Zoltán Demeter is part of the first generation to craft Tokaj wines producers in Hungary’s post-Communist era, after decades of agriculture that emphasized quantity over quality. Although he originally founded his winery in 1996, Zoltán continued to consult for others before deciding to focus solely on his own wines in 2008.
He farms nine single vineyards, some 7 hectares in Tokaj, all of them classified as “first growths” and all planted to vines averaging about 40 years of age. No chemical pesticides or fertilizers are used, and sulphur is only applied when absolutely necessary, by hand. In his micro-winery, the grapes are naturally fermented and aging occurs in a combination of stainless steel and neutral Hungarian oak barrels.
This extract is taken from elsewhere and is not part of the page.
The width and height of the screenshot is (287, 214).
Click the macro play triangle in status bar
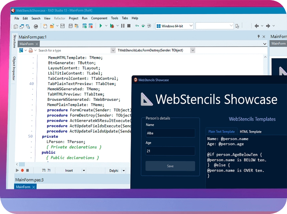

Szamorodni loosely translates to “as it comes off the vine.” Essentially, the Furmint grapes in this wine were picked by the cluster (versus by the berry) with high levels of ripeness and botrytis. The minimum natural residual sugar level for Tokaji Aszú 6 Puttonyos is 150 grams per litre, and Demeter’s Szamorodni comes in at a whopping 238 g/l. But don’t think this will be cloying – with nine grams of total acidity, the cleansing freshness slices through each rich layer of apricot, quince, and peach marmalade. With just 80 cases produced, this is mesmerizing, ultra-rare stuff.